This project is an incredible manifestation of the technological capabilities we have reached today. The ability to use your own body to contain a hidden message and, by simple touch, deliver it to another, takes interactivity to another level of true immersion in the activity with the technology. The whole system seems very low tech but of course that is because the actual technology working here is unseen, adding a layer of complexity that goes completely unnoticed- except for when you touch someone’s ear!

“A Drifting Up” by Syed Reza Ali (2009)

A Drifting Up is a project I was shown over the summer of a flocking particle system that responds to sound. Its response creates particle sub-systems within the larger whole. It is a complicated system that yields an interesting visual effect, but to take something like this a step further and manifest physically somehow could be even more intriguing.

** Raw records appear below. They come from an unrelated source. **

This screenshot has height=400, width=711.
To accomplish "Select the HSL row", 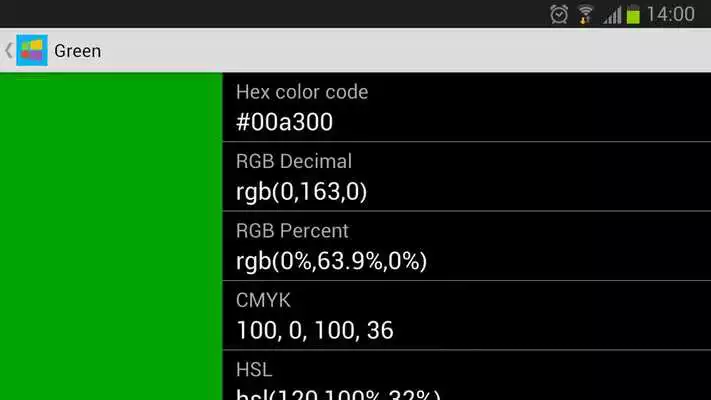I will (467, 375).
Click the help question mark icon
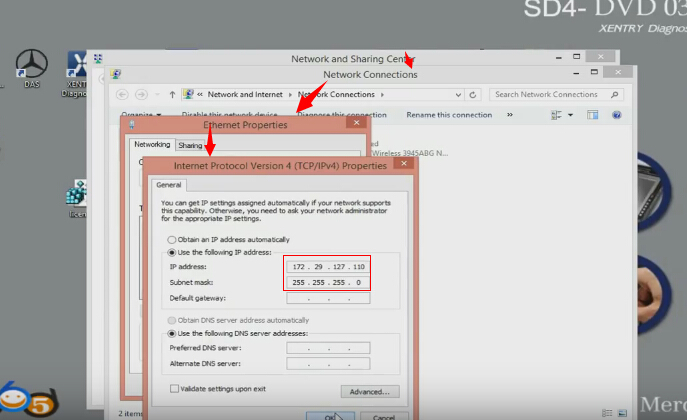The image size is (687, 420). click(616, 116)
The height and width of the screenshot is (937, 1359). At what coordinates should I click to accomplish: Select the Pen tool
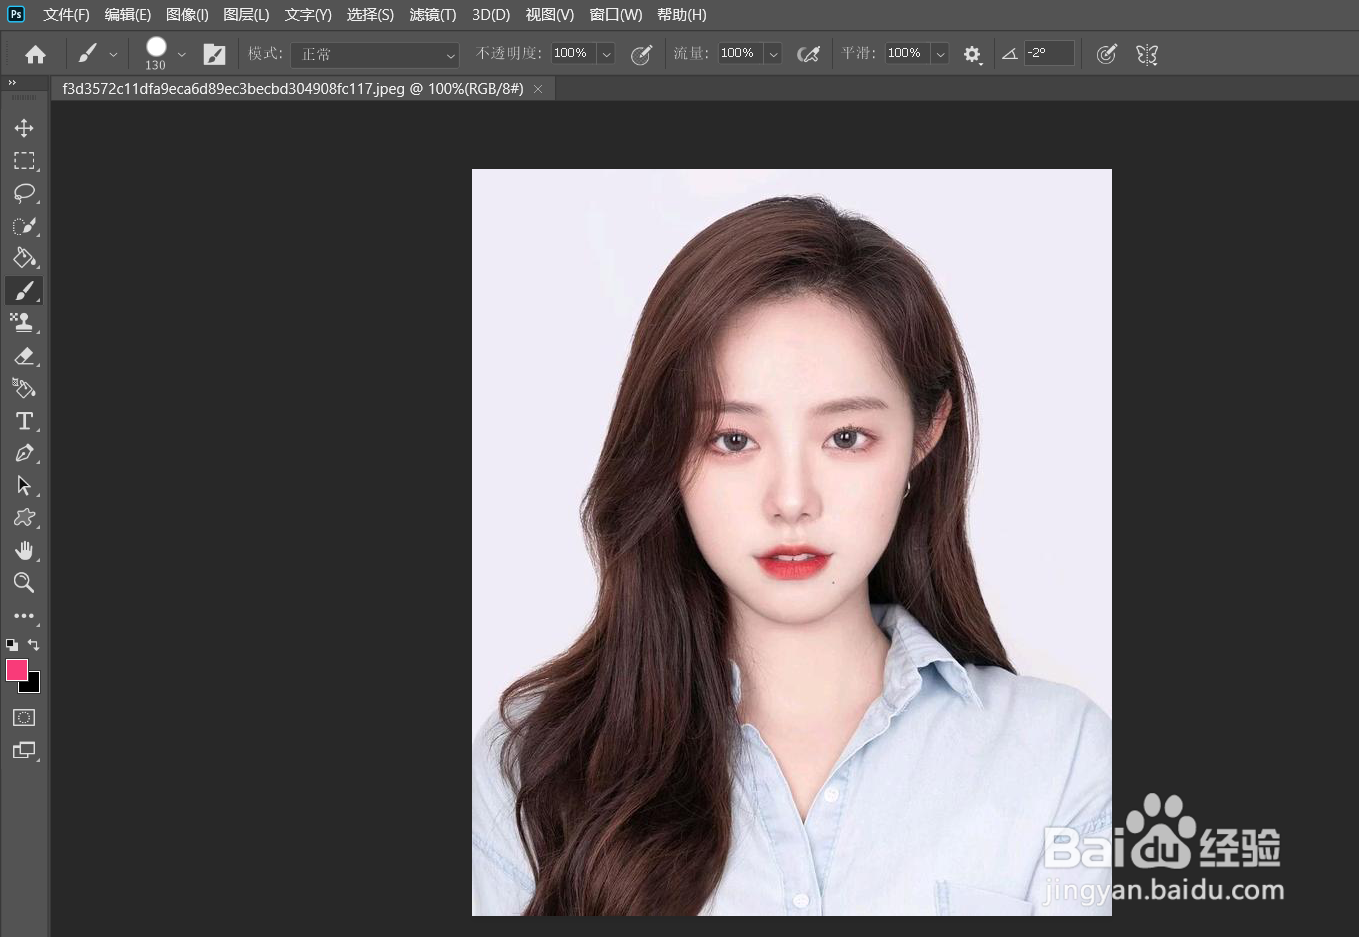click(25, 453)
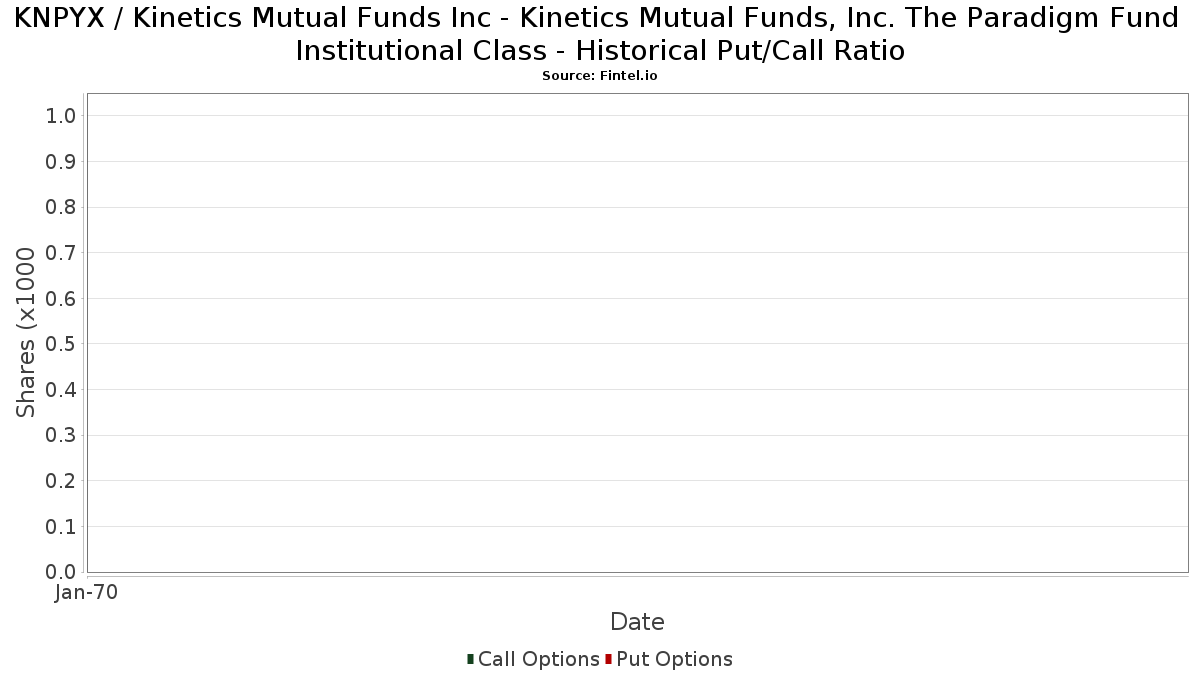
Task: Select the 0.0 y-axis tick label
Action: point(61,572)
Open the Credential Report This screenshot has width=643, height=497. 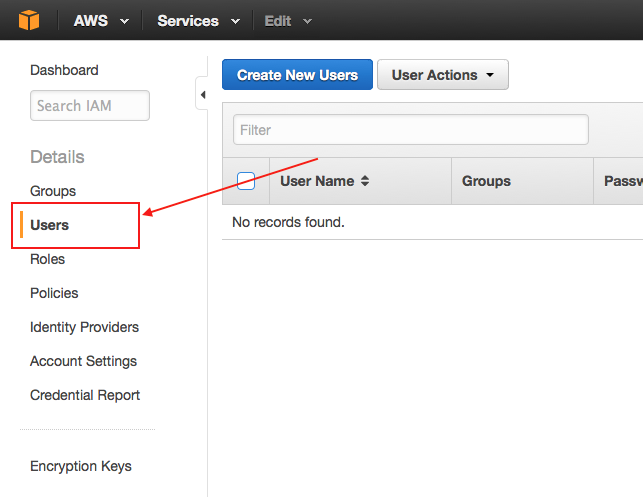point(85,395)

“Acoustic Barcodes” by Chris Harrison, el at. Presented @ Cambridge (2012)
The thoughtfulness of this project is appealing as an object identification device. Though it is difficult to consider a realistic application for this, it is intriguing to imagine a world physically marked with identification that you can hear, feel, and see. The requirement of a haptic interaction with an object in order to get feedback from the audio effect is the true function that entices me.

Interact with one thing, produce a resulting sound from it, then that sound is heard. The indirect relationship between the “input” object and the direct input to the program is where I find inspiration.


“Mogee” by Bruno Zamborlin, et al. (2012)
This fourth precedent is being posted because Ishin-den-shin was already used and I wanted to be sure to have three new ones. This technology can turn anything into an instrument by picking up on the way that the object being used as an instrument is being touched. Like Ishin-den-shin, this project has something seemingly low-tech do something unexpected and truly immerses the user in the experience by having them be directly involved.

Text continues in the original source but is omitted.